If Mr Salmond has his way, the referendum will mark the end of Great Britain, and of course amount many other things, our very own Team GB.
However, surely after the success of our great nation at these home games, (and much more to follow in these Paralympic games no doubt) the question of running a stake through such a victorious country is not to be entertained.
We witnessed the great strength and skill of many athletes across the fortnight of sporting excellence, but some of Team GB’s most memorable moments do indeed come from Scots. Andy Murray defeated the arguably the greatest tennis player of all time, Roger Federer, on Wimbledon’s Centre court in straight sets to claim the Olympic Gold and then only forty minutes later joined with Laura Robson to valiantly win Silver in the mixed doubles. In the Men’s C2 Canoe slalom Britain claimed gold and silver, and magnificently one half of both medal winning pairs were also Scots, David Florence and Tim Baillie.

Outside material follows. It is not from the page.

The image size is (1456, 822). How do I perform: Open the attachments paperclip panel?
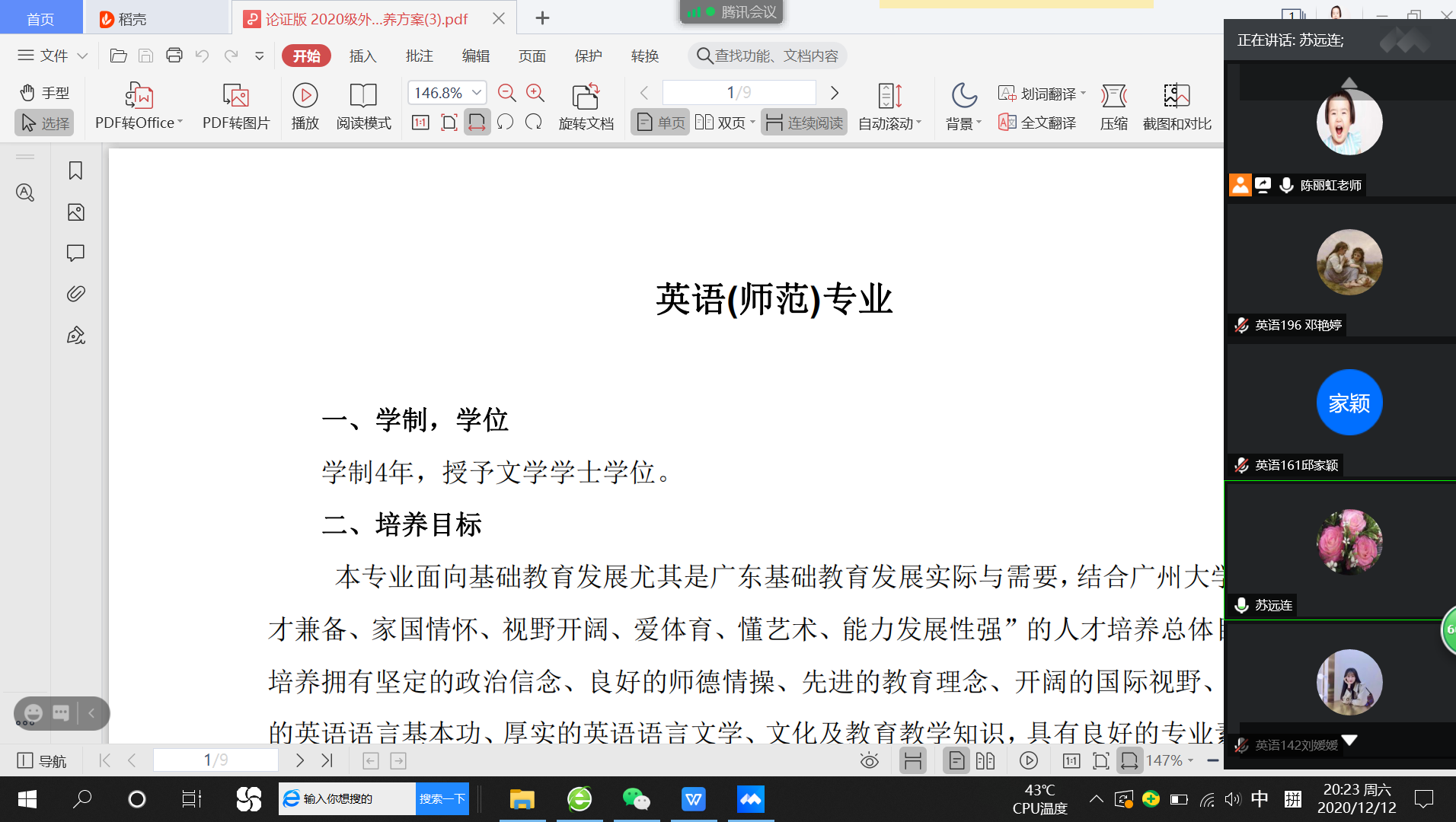click(x=75, y=294)
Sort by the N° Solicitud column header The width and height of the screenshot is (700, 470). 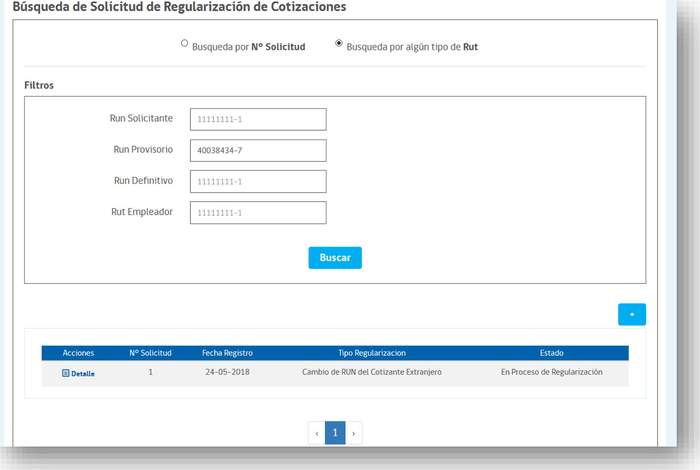(150, 353)
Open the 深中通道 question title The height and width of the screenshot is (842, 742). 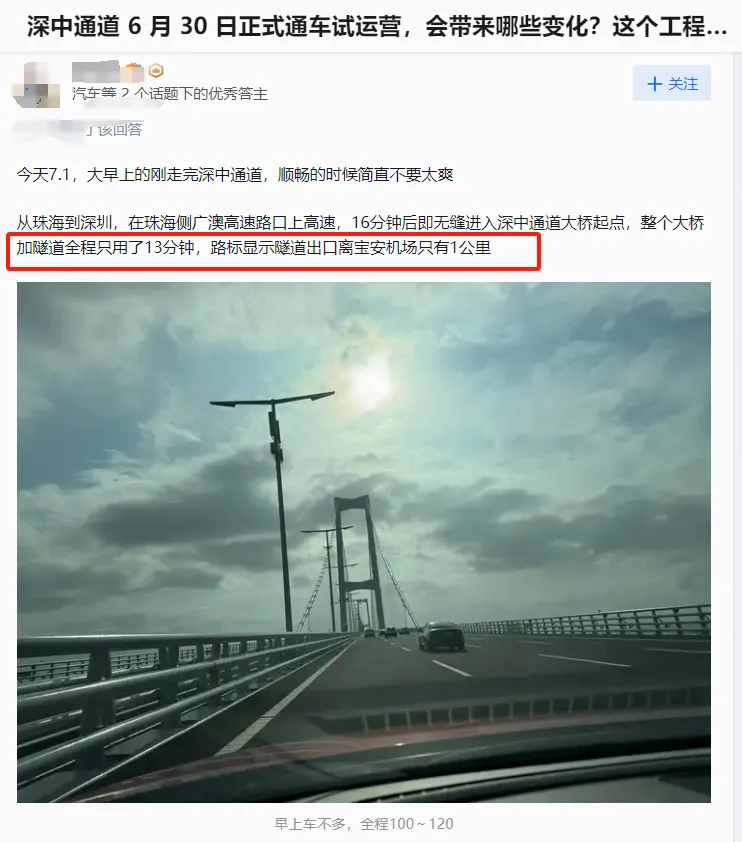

I was lucky enough to see Katherine Grainger in the Women’s Double Scull were this incredible oarswoman had bagged 3 silvers in the last 3 Olympics before finally winning the gold that had alluded her by an uncountable number of boat lengths, and I like the thousands around me at Eton Dorney chanted “G B” at the top of our voices whilst furiously waving Union flags.

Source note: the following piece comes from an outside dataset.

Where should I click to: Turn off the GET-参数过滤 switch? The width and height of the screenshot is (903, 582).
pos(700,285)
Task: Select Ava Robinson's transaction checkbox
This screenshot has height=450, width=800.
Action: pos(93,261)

However, I ask you to show me a man more heroic and worthy of the Nation’s pride than Sir Christopher Andrew Hoy. At these games, in front of a packed Velodrome Hoy became the most successful British athlete of all time, with a neck aching 6 Olympic Gold Medals to his name.

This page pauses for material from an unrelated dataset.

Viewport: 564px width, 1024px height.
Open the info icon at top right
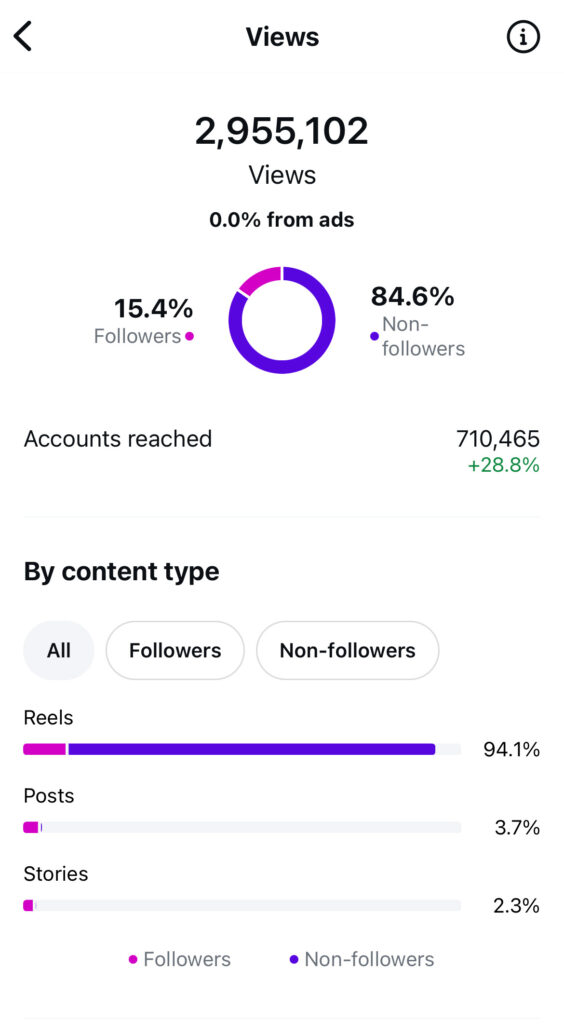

When Hoy won this monumental 6th Gold, in the Men’s Keirin, the Nations previous most successful Olympian, Sir Steve Redgrave, rushed across the stadium to embrace his successor, an outpour of emotion followed with few dry eyes among anyone who was watching. In this moment of embrace and national pride anyone in favour of and English and Scottish separation must have had some serious food for thought. There was no idea of Englishness or of Scottishness. There was one body of people that this great man had done proud, and that was the British.
Our teams and heroes successes in these games underpins the very nature of our peoples, we are battling it up the top of the medal table with the might of China and the United States, our little island of, in comparison to these giants, a few million, can take on the rest of the world.
Wether it be standing together at Waterloo, the Somme or Dunkirk, the men of England, Wales and Scotland knew that they were one people, united by ties of history, language and values.
This summer was no different and as our British athletes took to the pool, the pitches, the canoe slalom, the arenas, the rings or the track, we rallied round and gave them all the support that they deserve from their fellow countrymen.
The men and women in red, white and blue were on many occasions the fastest, highest and strongest and their sportsmanship did their country and the spirit of the great games proud. And, as they took their rightful places on the tops of the podiums and they weeped as the Union Jack was hoisted above their heads, thousands of people joined in with the national anthem that followed.
“Happy and glorious” were the games and long may the Queen reign over all of us Britons.